Al fin y al cabo, en todas partes cuecen habas y en mi casa
a calderadas. Y, como dice
usted, o, como decía Tito Livio, creo recordar, gobernantes y
gobernados son todos uno y lo mismo. Así que aquí paz y allá
gloria.
-No hay nada que hacer. Aquí se
congela hasta el tiempo. Para el mundo no pasan los años, como dijo
alguien, aunque ese alguien hablaba de España.
-Es cierto. O estamos hoy un tanto
pesimistas por los huecos dejados por los adornos navideños.

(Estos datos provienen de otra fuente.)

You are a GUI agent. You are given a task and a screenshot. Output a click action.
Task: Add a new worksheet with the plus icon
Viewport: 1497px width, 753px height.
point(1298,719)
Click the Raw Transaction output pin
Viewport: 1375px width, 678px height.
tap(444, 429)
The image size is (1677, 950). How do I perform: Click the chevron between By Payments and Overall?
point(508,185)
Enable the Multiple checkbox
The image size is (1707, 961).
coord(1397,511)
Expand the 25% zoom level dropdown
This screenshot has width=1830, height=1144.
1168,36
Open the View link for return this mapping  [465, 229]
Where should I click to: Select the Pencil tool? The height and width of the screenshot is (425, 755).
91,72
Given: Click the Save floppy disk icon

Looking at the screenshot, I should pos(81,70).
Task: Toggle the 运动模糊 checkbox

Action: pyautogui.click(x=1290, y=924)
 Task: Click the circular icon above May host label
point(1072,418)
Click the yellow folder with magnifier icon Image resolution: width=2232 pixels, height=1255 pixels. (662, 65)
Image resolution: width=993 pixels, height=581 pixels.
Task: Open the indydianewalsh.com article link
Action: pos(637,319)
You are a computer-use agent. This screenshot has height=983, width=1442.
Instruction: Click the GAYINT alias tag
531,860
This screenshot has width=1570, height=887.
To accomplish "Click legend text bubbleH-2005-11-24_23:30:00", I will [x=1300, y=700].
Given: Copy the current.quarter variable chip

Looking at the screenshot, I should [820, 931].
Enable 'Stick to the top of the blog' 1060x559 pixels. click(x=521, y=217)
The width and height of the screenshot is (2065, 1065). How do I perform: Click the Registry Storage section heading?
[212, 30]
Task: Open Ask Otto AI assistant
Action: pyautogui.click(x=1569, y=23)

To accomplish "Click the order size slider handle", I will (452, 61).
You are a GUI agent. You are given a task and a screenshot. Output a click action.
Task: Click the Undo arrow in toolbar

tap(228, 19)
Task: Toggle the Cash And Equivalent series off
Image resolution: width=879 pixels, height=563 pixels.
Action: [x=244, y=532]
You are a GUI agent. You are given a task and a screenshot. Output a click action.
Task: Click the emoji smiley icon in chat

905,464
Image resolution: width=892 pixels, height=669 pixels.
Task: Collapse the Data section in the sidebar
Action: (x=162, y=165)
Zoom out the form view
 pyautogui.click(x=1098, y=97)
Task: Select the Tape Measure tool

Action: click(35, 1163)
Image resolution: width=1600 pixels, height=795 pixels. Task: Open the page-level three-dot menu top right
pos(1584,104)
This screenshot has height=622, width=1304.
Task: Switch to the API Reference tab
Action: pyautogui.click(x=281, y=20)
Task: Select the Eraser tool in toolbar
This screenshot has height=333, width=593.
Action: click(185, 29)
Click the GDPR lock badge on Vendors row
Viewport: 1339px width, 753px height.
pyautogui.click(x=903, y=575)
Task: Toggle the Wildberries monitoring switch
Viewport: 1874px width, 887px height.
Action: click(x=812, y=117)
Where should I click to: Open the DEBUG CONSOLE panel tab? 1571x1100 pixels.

-Es posible. Pero lo mejor, querido
amigo, es que nos olvidemos de nuestros proyectos de tesis doctorales
y demás, nos dediquemos a oír música y nos convirtamos en aquel
cerdito al que Pirrón en un barco, en medio de una horrorosa
tormenta, dio algunos granos de cebada. El cerdito se puso a comer
sin tener en consideración ni truenos ni relámpagos ni el
vertiginoso zarandeo de la nave. Es decir, que el que quiera ser
feliz no tiene que ser perturbado por las cosas que le suceden.
-Fácil de decir. Yo hace un momento
estaba triste y melancólico porque nos han quitado los adornos
navideños.
-¡Hombre!
-¿Qué quiere que le diga? El que
no tiene faena con el rabo mata moscas. Pero, tranquilo, no le voy a
proponer otra tesis: me voy a dedicar yo a traducir a Séneca. Y voy
a hacer una traducción que va a ser una obra maestra.
-Ya estoy impaciente por leerla.
-Además voy a escribir una novela
ambientada en la preguerra civil española. Eso sí, no se publicará:
es demasiado buena. Pero si quiere podemos hacer suscripciones aquí
en la residencia. Y con lo que saquemos nos vamos una noche de cena.
-No está mal pensado. Esa idea la
tenemos que trabajar. Pero póngase ya manos a la obra.